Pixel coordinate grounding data
# # # #

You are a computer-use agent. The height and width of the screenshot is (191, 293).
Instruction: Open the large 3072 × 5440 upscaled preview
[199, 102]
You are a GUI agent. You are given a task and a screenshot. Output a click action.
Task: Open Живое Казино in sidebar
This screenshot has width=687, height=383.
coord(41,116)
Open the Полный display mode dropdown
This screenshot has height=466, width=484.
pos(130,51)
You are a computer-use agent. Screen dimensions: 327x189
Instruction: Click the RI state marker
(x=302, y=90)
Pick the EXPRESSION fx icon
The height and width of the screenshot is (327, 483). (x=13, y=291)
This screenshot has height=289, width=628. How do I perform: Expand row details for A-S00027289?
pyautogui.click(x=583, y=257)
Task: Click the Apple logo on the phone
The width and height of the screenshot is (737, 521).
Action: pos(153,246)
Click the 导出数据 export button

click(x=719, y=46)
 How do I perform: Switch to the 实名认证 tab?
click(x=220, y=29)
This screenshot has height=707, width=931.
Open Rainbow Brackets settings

# # # #

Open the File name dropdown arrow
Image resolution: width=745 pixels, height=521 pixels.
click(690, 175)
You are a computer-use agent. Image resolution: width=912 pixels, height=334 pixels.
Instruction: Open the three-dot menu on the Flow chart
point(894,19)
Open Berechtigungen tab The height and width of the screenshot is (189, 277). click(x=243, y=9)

# # # #

▶ Action item
Please make an exact copy of the lines above from the line with "Task: Click the Apple logo on the phone" through the line with "Open Rainbow Brackets settings", both ends included.

▶ Exercise output
Task: Click the Apple logo on the phone
The width and height of the screenshot is (737, 521).
Action: pos(153,246)
Click the 导出数据 export button

click(x=719, y=46)
 How do I perform: Switch to the 实名认证 tab?
click(x=220, y=29)
This screenshot has height=707, width=931.
Open Rainbow Brackets settings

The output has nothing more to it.